The world's smallest countries also tend to be the world's least populous (for good reason; there's only so much land available for people to live upon). Of the 25 smallest countries by area listed above, only four - Bahrain, Singapore, Malta and the Maldives - are not also among the 25 smallest countries by population. Malta and the Maldives, in fact, fall right outside the smallest 25; Singapore, on the other hand, has a population of almost 5.5 million people, making it more populous than Norway, Ireland or New Zealand.

Anyway, my focus is on the smallest countries by area, not population, and I want to visit all 25 of the countries listed above before I die.

Yes, it's a rather esoteric goal. But it's really no different than those who endeavor to visit all 30 Major League baseball parks or all the National Parks of the United States within their lifetimes. And no, it's not my life's only goal; it's just something I'd like to accomplish.

Some of these tiny nations will be relatively easy for me to visit. Vatican City, home of St. Peter's Basilica and the Sistine Chapel, is a mandatory part of any tour of Rome. Monaco should be easy to visit if I ever tour the French Riviera. Andorra is a bus ride from Barcelona. Other places will be a bit more difficult to visit. Trips to The Maldives, Seychelles and Bahrain would probably require me to transfer through Dubai. In order to get to The Federated States of Micronesia, Palau or the Marshall Islands, I'd need to use United's "Island Hopper" service that operates between Guam and Honolulu. Getting to São Tomé and Príncipe, would require first flying to Portugal, Ghana or Angola.
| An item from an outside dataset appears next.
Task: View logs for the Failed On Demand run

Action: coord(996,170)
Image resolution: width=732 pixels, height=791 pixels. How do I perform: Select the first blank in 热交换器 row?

And in order to get to Nauru, I'd need to first fly to Fiji (which, believe or not, is not even in the smallest 40 countries) or Australia, and then take a plane to the imperiled phosphate island. Visiting some of these countries also requires applying for visas, and a couple of them might not be particularly safe to visit right now.

My quest to visit these countries began in earnest last month, when I visited St. Kitts (the smallest sovereign nation in the Western Hemisphere), Antigua and Barbuda, St. Lucia, and Barbados during a cruise of the eastern Caribbean. I was only at each of these places for a few hours apiece, while my ship was in port, but I went on tours of each of these countries, stood on their soil, took in their sights, met their people and ate their food, so I can say I've been there.

That's 4 out of 25 microstates, or 16%. It's a start. Can I get to the other 21 before I shove off this mortal coil? I'm going to try.

UPDATE (August 2016): I spent the night in Liechtenstein during my (all too short) trip to Europe last month. That gets me to 5 out of 25, or 20%.